======== Teks Bacaan ========

Kereta bawah tanah di Inggris juga memiliki "kesan" tersendiri bagi saya, karena Underground membuat saya teringat juga pada serial Sherlock dan grup band Coldplay (keduanya berasal dari Inggris, isn't it lovely?) yang sangat saya sukai. Sebegitu dianggap ikoniknya Underground, latar kereta dan stasiun bawah tanah ini muncul di serial Sherlock, bahkan walaupun dalam porsi sedikit pun Coldplay pernah menampilkan latar stasiun Underground dalam video musik lagu mereka yang berjudul "Paradise" (a favorite, also!). Ah, itu sebuah video musik yang sangat menarik karena adegan yang menampilkan stasiun Underground ini melibatkan "aksi" sang vokalis, uncle Chris Martin yang memakai kostum badut berbentuk gajah betina dan diceritakan sedang mencari jalan untuk menuju "surga"nya menyusuri kota setelah lepas dari kurungan kandangnya. Pasti saat pengambilan gambarnya, keberadaan "gajah betina" itu cukup mengundang tanda tanya, saya bertanya-tanya apakah para pengunjung stasiun saat itu menyadari bahwa orang yang ada dalam kostum gajah betina itu adalah vokalis Coldplay! Coba saya bisa berada di sana saat itu ya... Ah, tapi kita sudah sampai di perhentian kereta dan nampaknya hujan telah berhenti, bukan waktunya untuk mempermasalahkan waktu itu kalau kita telah di London!

========

Daftar Tugas:
(1) Jawab pertanyaan berikut berdasarkan bacaan tentang kereta bawah tanah di Inggris.
(a) Apa judul lagu Coldplay yang video musiknya menampilkan latar stasiun Underground?
(b) Kostum apa yang dipakai Chris Martin dalam video musik itu?
(c) Di kalimat terakhir bacaan, apa yang tampaknya telah berhenti?
(2) Tulis ulang baris-baris catatan, mulai dari baris pertama catatan sampai baris yang memuat "point(682,38)", termasuk kedua baris itu. Ganti "Viewport" dengan "Layar" tanpa mengubah bagian lain, dan jangan sertakan gambarnya.

======== Data Tersedia ========

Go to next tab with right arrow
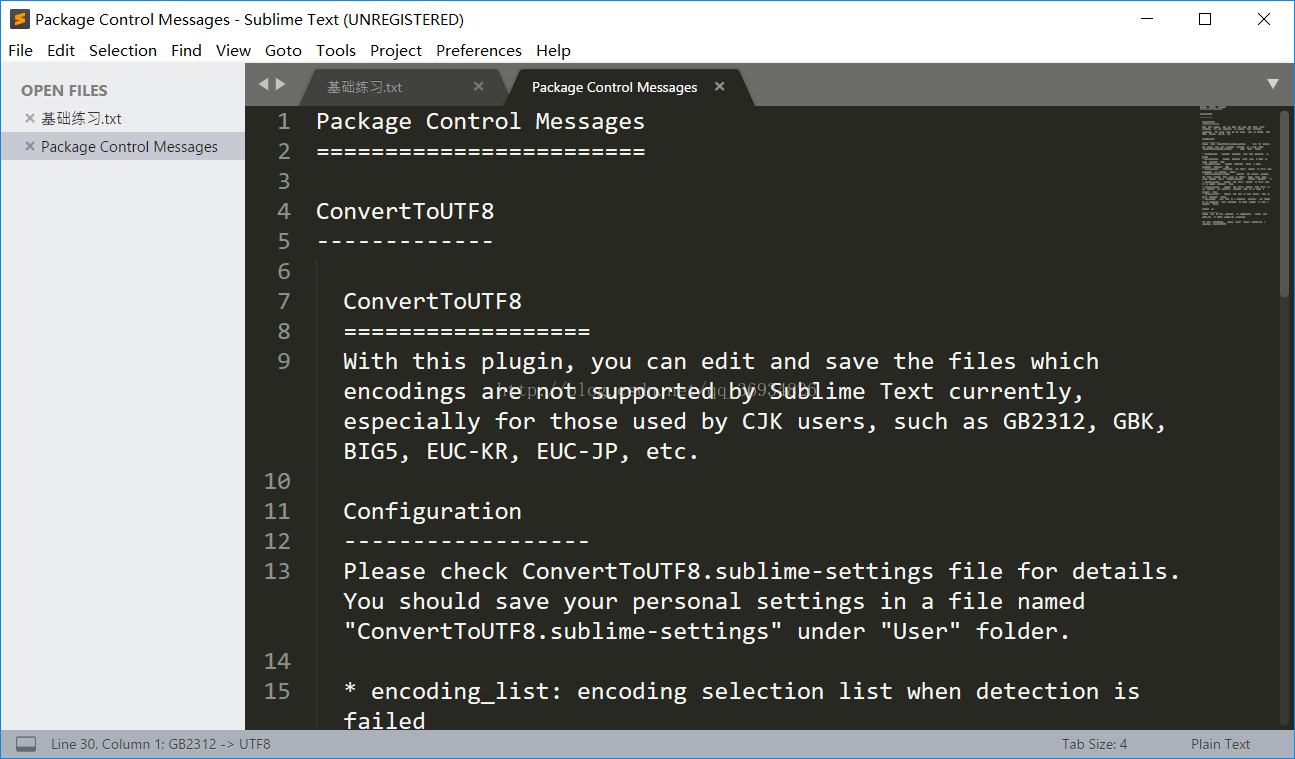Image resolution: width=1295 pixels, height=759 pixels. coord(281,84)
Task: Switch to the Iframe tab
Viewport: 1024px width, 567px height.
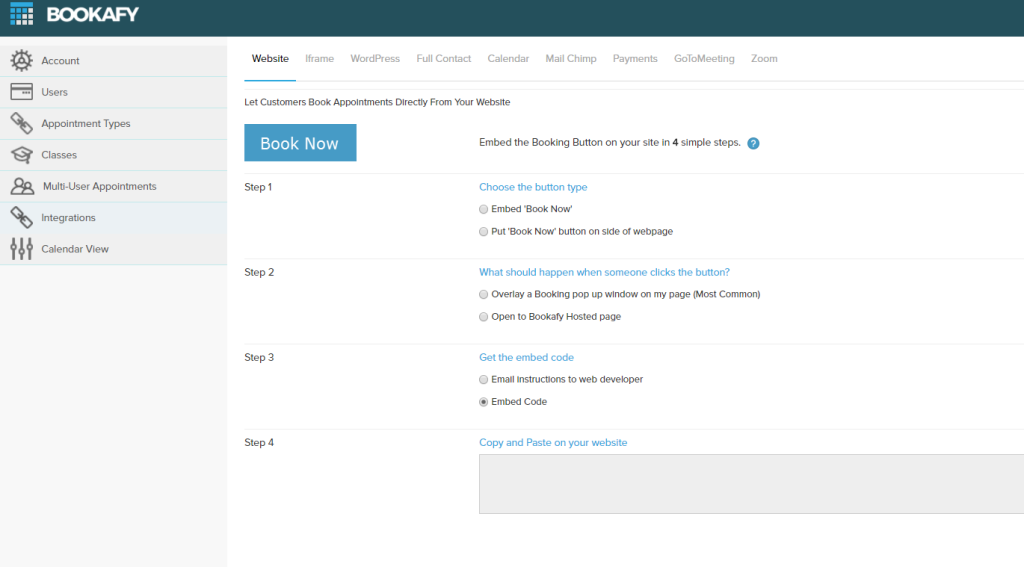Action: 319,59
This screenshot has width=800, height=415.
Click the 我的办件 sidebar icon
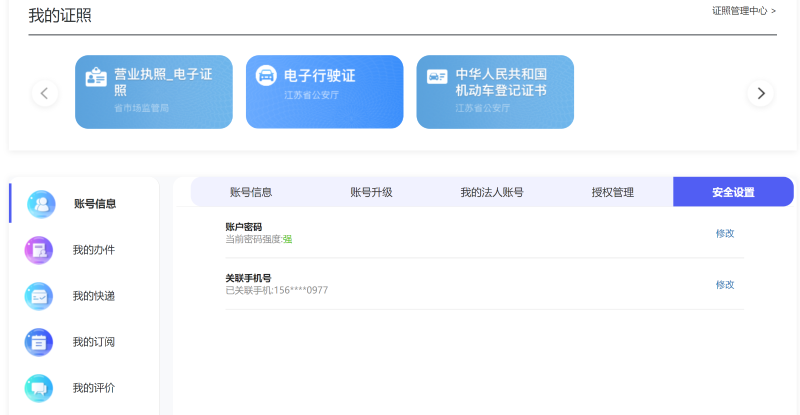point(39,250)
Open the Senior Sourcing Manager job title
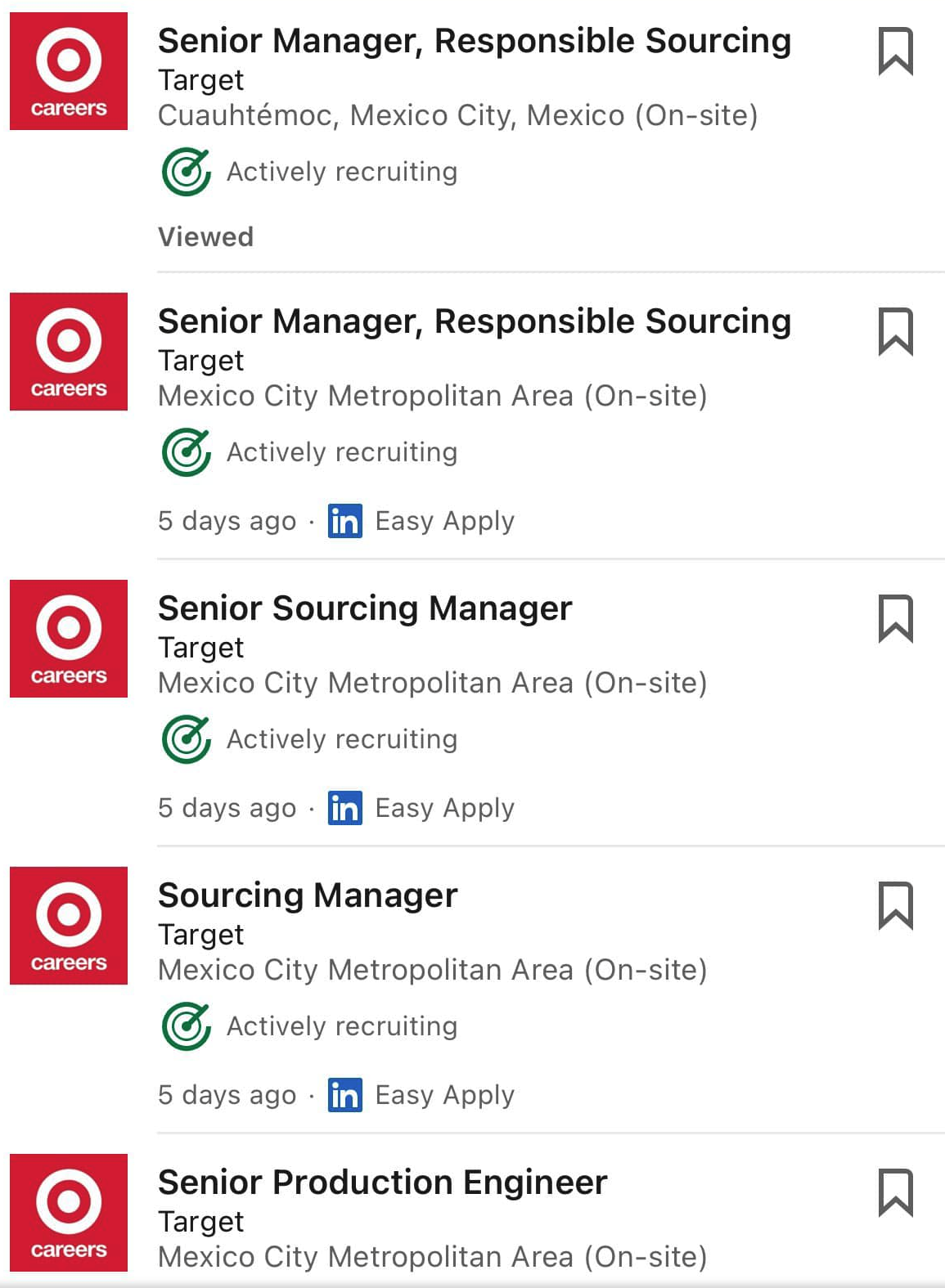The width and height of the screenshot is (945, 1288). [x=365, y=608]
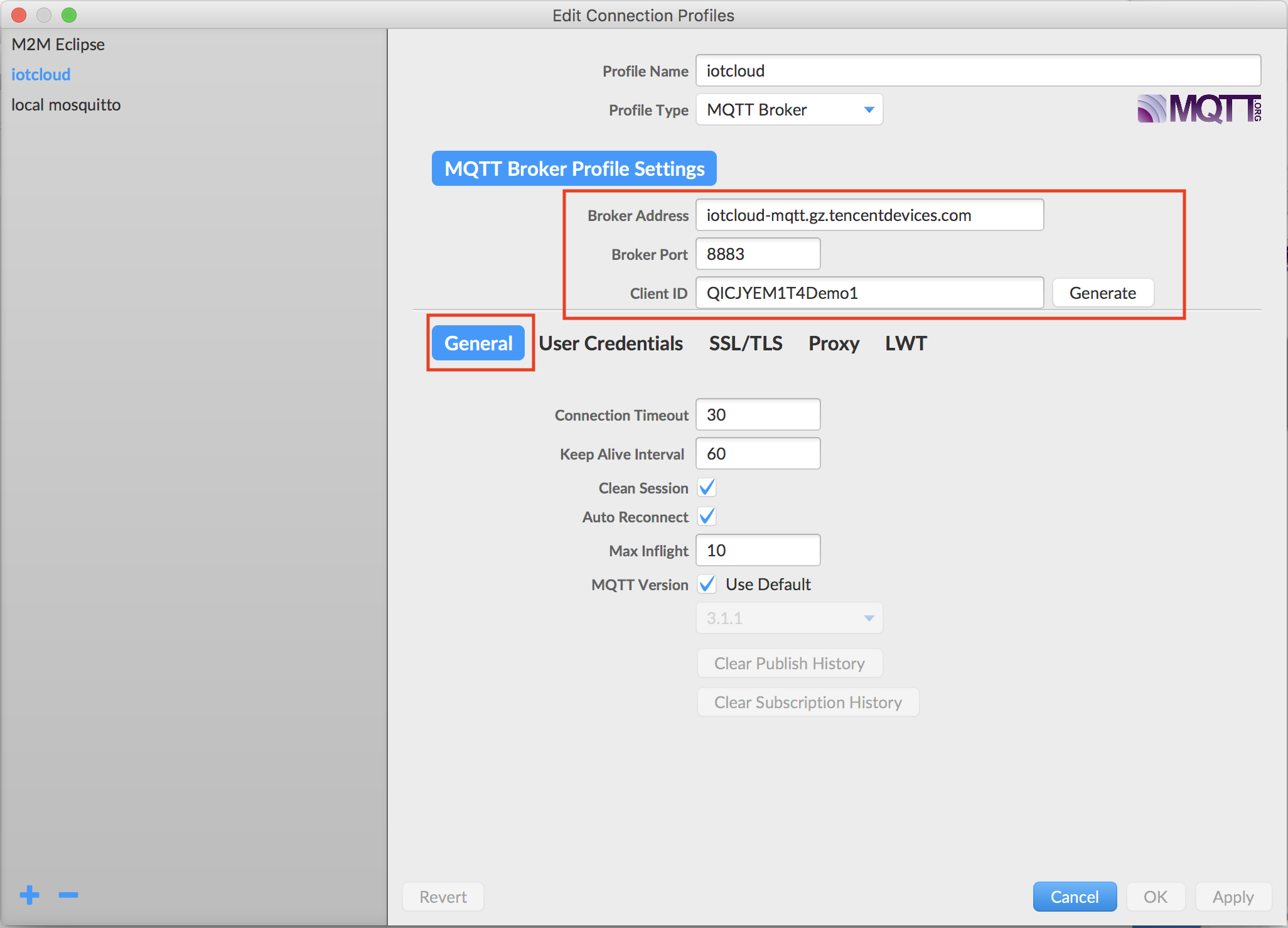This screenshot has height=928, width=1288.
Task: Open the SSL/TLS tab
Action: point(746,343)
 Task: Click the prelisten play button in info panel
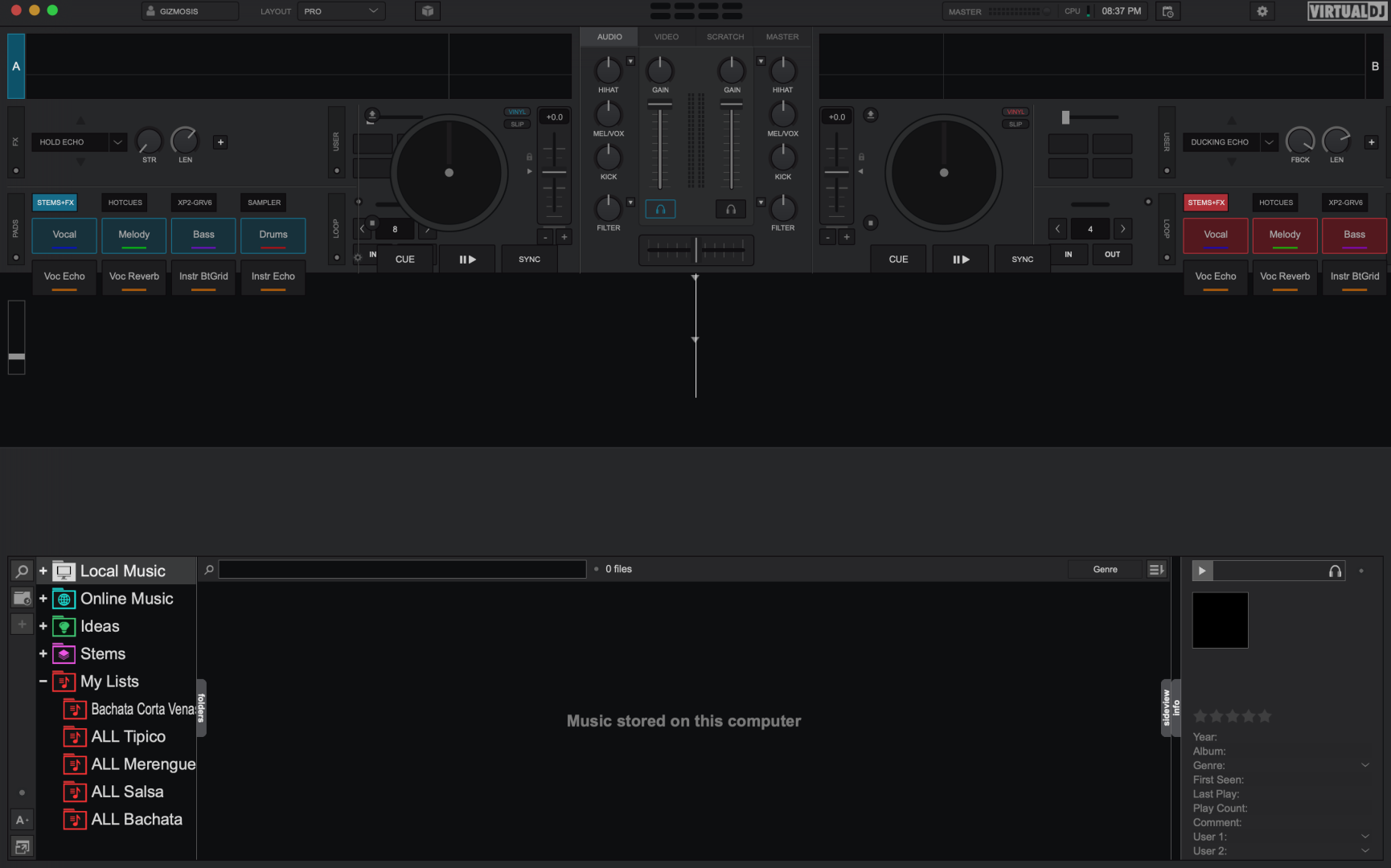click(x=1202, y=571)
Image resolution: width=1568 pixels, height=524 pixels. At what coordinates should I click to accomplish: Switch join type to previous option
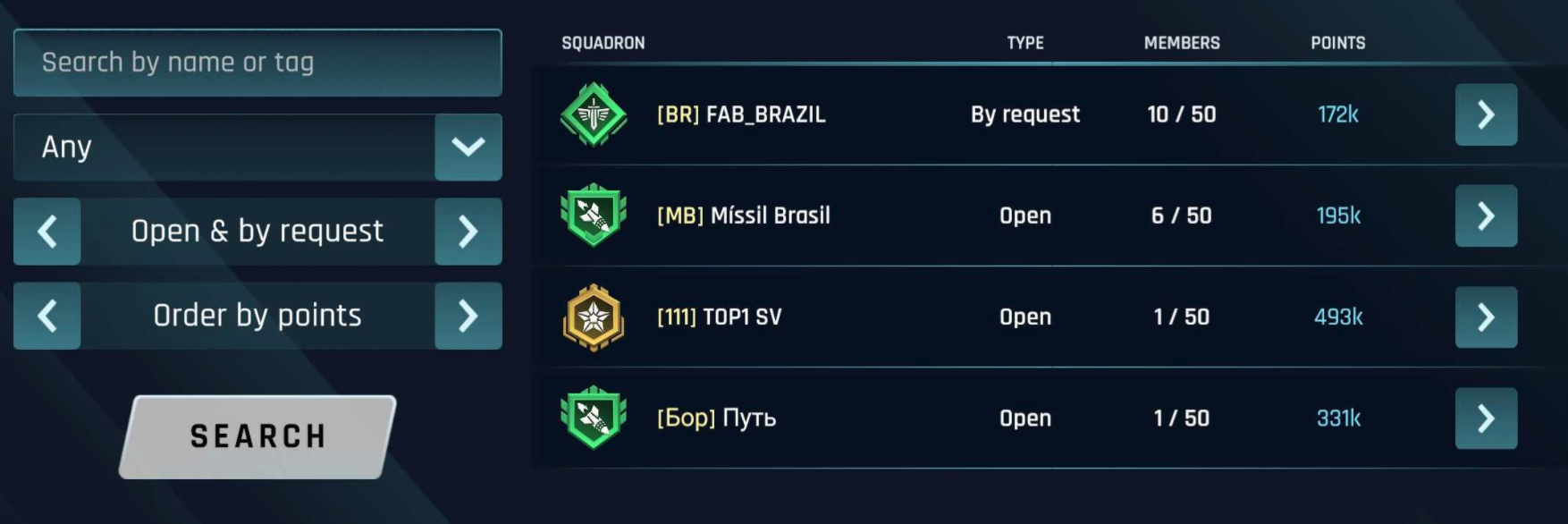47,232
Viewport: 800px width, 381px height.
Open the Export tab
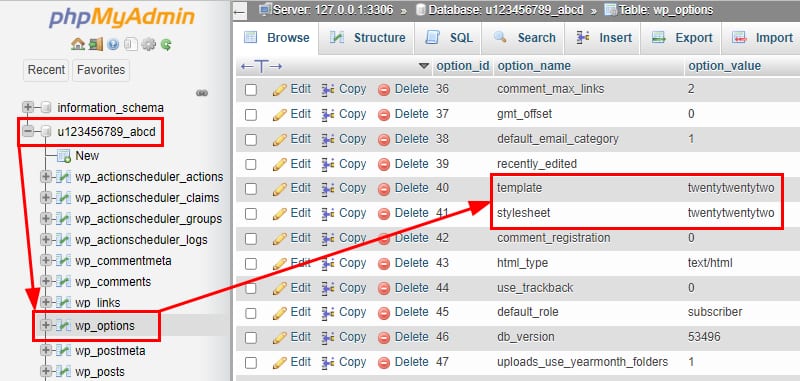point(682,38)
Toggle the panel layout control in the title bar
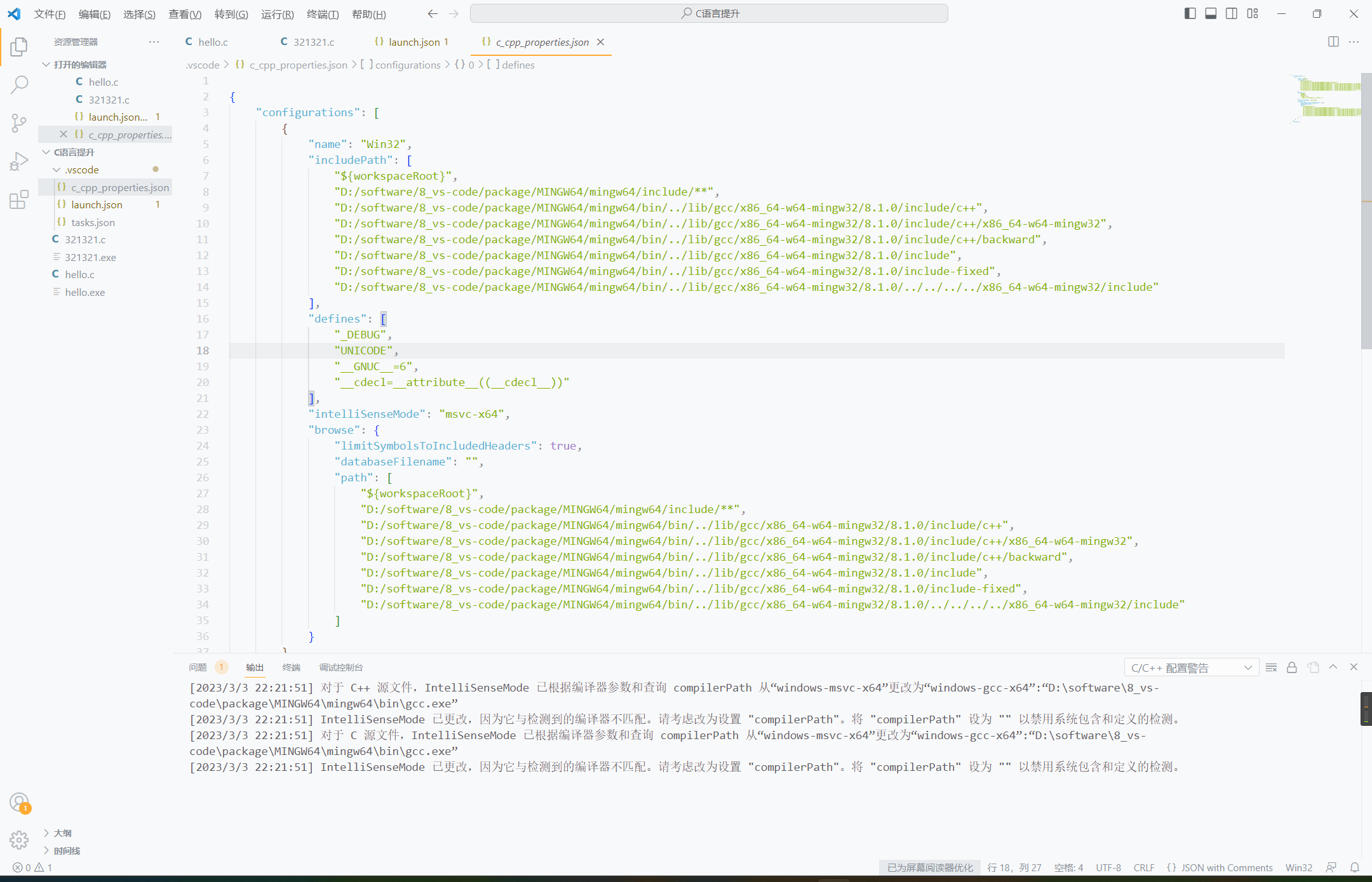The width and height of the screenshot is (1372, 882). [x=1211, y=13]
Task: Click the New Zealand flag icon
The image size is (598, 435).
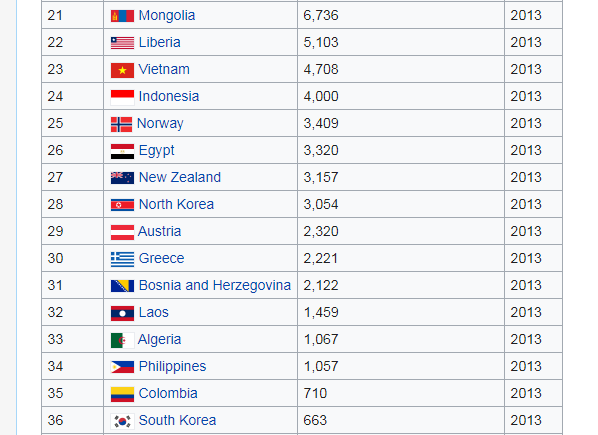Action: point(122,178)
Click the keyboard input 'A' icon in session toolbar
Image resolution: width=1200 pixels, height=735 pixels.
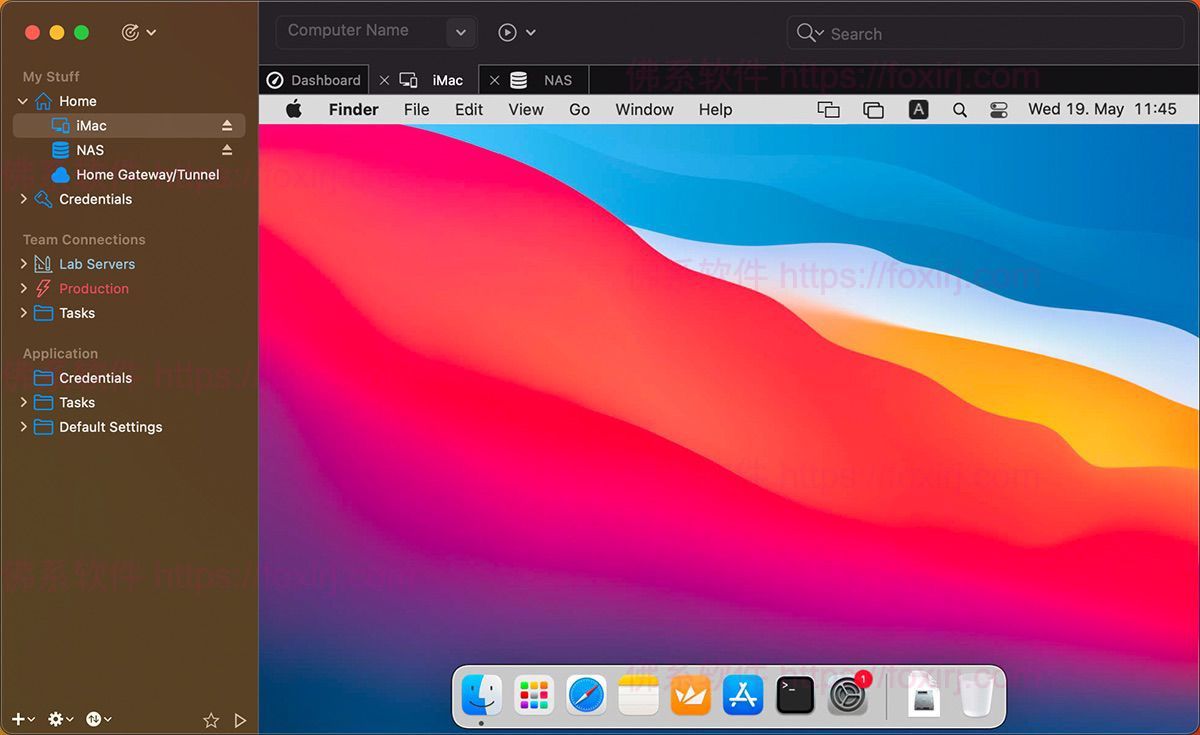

========

Jawaban Tertulis:
(1)
(a) "Paradise".
(b) Kostum badut berbentuk gajah betina.
(c) Hujan.

(2)
Go to next tab with right arrow
Image resolution: width=1295 pixels, height=759 pixels. coord(281,84)
Task: Switch to the Iframe tab
Layar: 1024px width, 567px height.
Action: 319,59
This screenshot has width=800, height=415.
Click the 我的办件 sidebar icon
point(39,250)
Open the Senior Sourcing Manager job title
The width and height of the screenshot is (945, 1288). [x=365, y=608]
This screenshot has height=928, width=1288.
Task: Open the SSL/TLS tab
Action: point(746,343)
 Task: Click the prelisten play button in info panel
click(x=1202, y=571)
Image resolution: width=1568 pixels, height=524 pixels. At what coordinates should I click to accomplish: Switch join type to previous option
47,232
Layar: 800px width, 381px height.
Open the Export tab
point(682,38)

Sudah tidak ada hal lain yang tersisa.